元ネタはいくつかあるそうだが、その一つが乱歩の「幽霊搭」であり、更に黒岩涙香の同名小説が元ネタであるという。その「幽霊搭」が収録されている。
更に更に、これは涙香のオリジナルではなくイギリスの小説を翻案した作品。翻案と言うのは翻訳と違って、非常に日本っぽくした文章である。
――道理で変だと思った。
なんせ舞台がイギリスで、倫敦の地名が出てくるのに、登場人物のほとんどが日本名なんである。うっかり途中までは日本が舞台だと思っていて、こいつらわざわざ倫敦と日本を行ったりきたりしているのか、この時代に! とびっくりしてしまった。その後も時折、日本の話だと思って読んでいた。
おまけに文章に句点が少なく、読点ですませてしまっているので、読みづらいことこの上ない。もっともそれは当時の主流だったのかもしれないが、慣れた頃には終わり間近だった。
「カリ城」の元ネタだと知らなかったら、読み終えなかったに違いない。
主人公の伯父が手に入れた“幽霊搭”には古くから宝の伝説があり、殺人事件も起きている。そこに謎の美女が現れ、主人公は彼女に惹かれる。しかし、次から次へ事件が起きる――。

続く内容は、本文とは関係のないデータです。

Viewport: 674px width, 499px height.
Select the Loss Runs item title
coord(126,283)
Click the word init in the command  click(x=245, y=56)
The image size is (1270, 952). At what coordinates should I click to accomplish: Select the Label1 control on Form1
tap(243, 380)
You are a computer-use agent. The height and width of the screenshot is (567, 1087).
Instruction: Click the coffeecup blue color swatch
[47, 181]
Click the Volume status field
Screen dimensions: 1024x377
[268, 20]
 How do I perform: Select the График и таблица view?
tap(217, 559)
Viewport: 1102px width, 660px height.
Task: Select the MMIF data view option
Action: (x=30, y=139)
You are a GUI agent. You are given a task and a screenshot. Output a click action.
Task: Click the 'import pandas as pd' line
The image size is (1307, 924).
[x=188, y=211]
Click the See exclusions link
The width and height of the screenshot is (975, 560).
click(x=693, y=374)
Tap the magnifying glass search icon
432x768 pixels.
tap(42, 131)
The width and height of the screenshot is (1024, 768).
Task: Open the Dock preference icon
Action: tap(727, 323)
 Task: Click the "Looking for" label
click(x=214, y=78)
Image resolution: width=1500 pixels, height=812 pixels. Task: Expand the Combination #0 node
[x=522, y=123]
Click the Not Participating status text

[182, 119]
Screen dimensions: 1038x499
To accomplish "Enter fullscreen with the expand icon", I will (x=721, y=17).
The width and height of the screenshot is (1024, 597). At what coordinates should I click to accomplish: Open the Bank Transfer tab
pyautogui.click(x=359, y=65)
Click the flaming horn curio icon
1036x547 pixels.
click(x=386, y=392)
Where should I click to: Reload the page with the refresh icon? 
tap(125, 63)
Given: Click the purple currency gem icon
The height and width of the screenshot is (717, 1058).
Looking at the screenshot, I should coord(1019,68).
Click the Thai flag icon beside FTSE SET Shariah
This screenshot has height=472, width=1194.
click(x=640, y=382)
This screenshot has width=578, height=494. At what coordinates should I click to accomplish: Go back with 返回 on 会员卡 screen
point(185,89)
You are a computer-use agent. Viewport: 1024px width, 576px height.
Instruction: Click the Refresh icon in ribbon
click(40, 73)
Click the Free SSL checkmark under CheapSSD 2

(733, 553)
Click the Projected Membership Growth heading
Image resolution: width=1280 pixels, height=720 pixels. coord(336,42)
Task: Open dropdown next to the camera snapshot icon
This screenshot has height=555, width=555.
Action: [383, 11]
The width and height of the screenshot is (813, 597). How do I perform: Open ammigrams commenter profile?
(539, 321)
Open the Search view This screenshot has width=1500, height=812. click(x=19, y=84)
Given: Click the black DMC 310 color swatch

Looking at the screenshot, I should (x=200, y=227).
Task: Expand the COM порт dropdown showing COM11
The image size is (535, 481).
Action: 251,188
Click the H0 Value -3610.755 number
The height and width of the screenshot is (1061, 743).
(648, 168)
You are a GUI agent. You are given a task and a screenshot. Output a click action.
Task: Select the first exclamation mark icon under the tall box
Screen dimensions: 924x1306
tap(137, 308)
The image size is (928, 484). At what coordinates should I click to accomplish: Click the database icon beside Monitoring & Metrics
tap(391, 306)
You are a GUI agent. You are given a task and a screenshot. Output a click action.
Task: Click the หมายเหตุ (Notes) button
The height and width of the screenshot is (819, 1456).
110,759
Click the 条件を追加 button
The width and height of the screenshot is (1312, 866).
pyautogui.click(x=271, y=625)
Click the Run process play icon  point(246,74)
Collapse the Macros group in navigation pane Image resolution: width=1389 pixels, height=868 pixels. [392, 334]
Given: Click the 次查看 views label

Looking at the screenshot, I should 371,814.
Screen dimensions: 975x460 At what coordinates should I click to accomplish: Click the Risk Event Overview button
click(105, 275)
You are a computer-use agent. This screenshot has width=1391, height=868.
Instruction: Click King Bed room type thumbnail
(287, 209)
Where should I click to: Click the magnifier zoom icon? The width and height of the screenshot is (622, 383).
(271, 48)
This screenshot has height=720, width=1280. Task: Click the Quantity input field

宝とは何か。美女は何者か。かつて起きた殺人事件の真相は?
という話だが、乱歩の方と読み比べてみるのも一興だろう。
ところで、「あれから四年…クラリス回想」に集録されたインタビューでは、元々の原作者(イギリスの作家)について分かっていないようなことを宮崎監督が述べているが、近年それが判明したらしい。
どうも原作を読んだ読者がネタバレしないように隠していたら、本当に分からなくなってしまった、ということのようだ。
時代を感じるエピソードである。